Brighton has a lot going on pretty much 24 hours, being famous for its club scene, with places often found open until 5am on weekends. Brighton also has a huge amount of theatre and performing space, with many residents embracing the artistic culture of the city to create unique performances and shows. With 4 large cinemas spread across the city, if you're fancying something more big-screen, we've got you covered too!



The Odeon Cinema is almost on the seafront in the city centre - if you follow West Street down the hill to the beach, it's on your right near the bottom. Big cinema with 2D and 3D showings - the most central big chain cinema!

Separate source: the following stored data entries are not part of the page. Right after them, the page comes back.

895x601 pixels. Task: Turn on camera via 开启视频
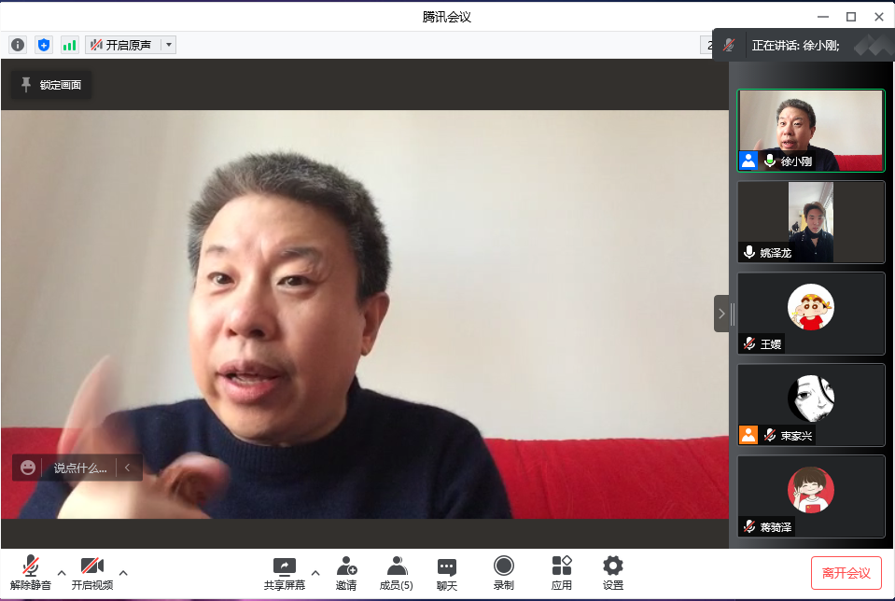[x=92, y=571]
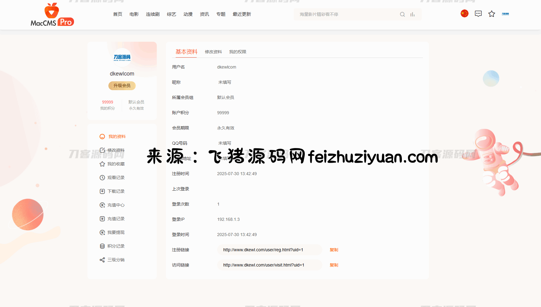Open 充值中心 in the sidebar
The width and height of the screenshot is (541, 307).
(x=116, y=205)
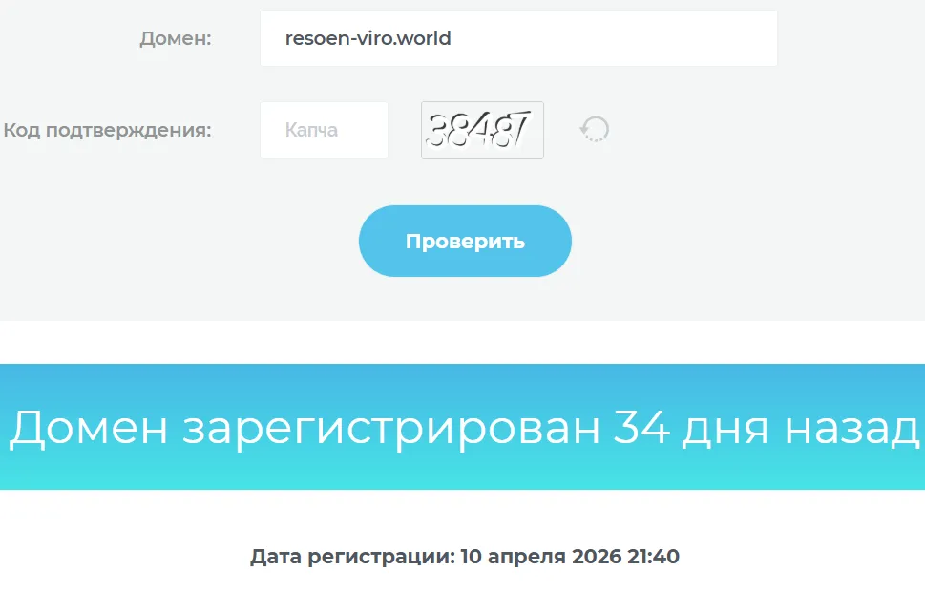925x593 pixels.
Task: Click the Дата регистрации label text
Action: tap(353, 557)
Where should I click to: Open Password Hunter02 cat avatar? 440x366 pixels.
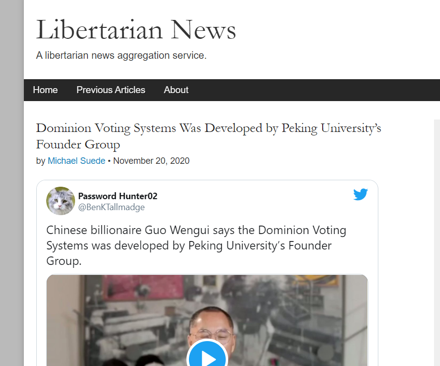click(x=61, y=201)
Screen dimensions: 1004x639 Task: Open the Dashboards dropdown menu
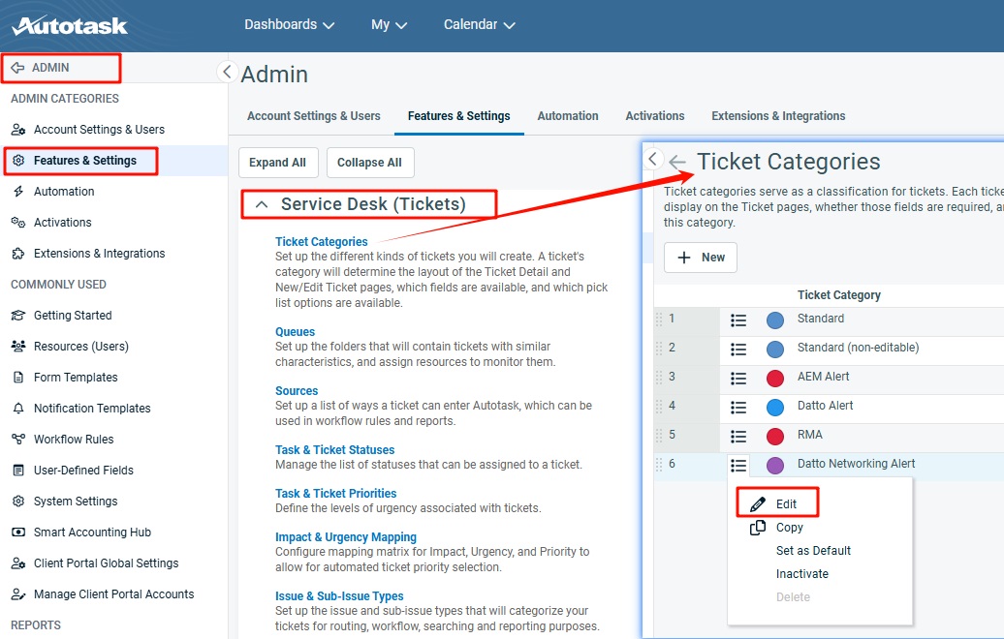(288, 25)
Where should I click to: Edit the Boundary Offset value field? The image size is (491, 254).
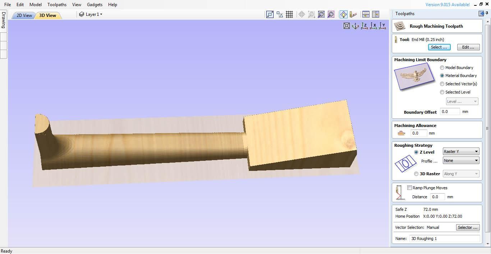(x=450, y=112)
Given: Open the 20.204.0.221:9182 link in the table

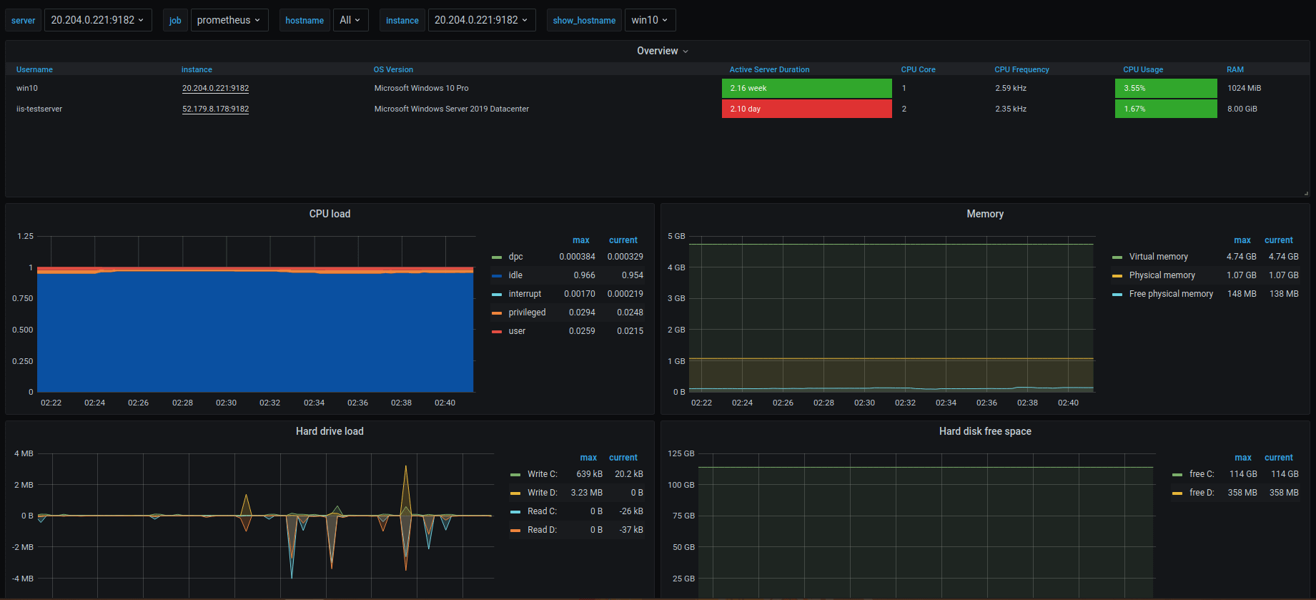Looking at the screenshot, I should pos(215,89).
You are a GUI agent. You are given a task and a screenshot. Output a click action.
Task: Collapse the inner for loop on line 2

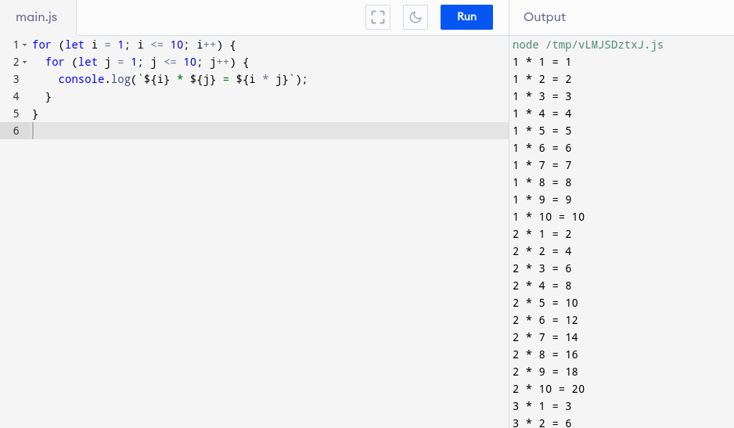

Out at the Marina, but much easier to park (sometimes it's even free!) with similar showings to the Odeon.


There are two Picturehouse cinemas, one is the Duke of York's, which lays a (not yet proven) claim to being the oldest continually running cinema in Britain and has big, comfy seats (and some sofas), alcohol and good food. You can sometimes catch all night runnings of famous film trilogies (Lord of the Rings, I'm looking at you) with breakfast included. It is a grade II listed building and has previously been voted the best cinema in the UK. You can find the cinema at Preston Circus, at the end of London Road,  near the fire station (there's a huge 5 way intersection at this point, so it's easy to spot!).
There is a smaller, bit similarly comfortable Picturehouse cinema in the North Laine area, within the Komedia club, called Duke's at Komedia. You can spot both of the cinemas by the two legs sticking out of the roof!

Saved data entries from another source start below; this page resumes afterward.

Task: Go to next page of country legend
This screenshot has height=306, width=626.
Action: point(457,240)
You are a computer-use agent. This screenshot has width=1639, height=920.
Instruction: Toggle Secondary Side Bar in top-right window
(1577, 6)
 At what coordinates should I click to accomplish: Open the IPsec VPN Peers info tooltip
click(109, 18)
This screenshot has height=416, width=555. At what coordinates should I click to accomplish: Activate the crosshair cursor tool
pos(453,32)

The Duke of York's Picture House. Note the giant can-can legs on the roof!


Theatre Royal:

The best known Brighton theatre - tucked just behind the Royal Pavilion, only 5 minutes from the station, it's a spectacular Grade II listed building and one of the oldest theatres in the country! If you get the chance to see The Rocky Horror Show, you'll see it at its liveliest!

Brighton Little Theatre:

A cosy, not-for-profit, 71-seater theatre set just on the edge of the town centre, with a fully stocked bar and very dedicated volunteers running the whole show, from set and prop design to tending the bar!

New Venture Theatre:

Originally a church school, for over 60 years the space has been used to house two theatre stages and the production company has won several awards for their various performances!

Emporium Theatre and Cafe-Bar:

Near the open market, along London Road, Emporium is Brighton's only producing theatre, with a great warehouse space for peformances set behind a spacious and tasty bar and cafe.


The Rialto theatre space hosts a wide various of events, covering theatre, music and fringe related events during Brighton Fringe. Set in a Grade II listed gothic revival style building that has served as a chapel, school and offices, the building would be worth a visit even if there weren't also great shows to see!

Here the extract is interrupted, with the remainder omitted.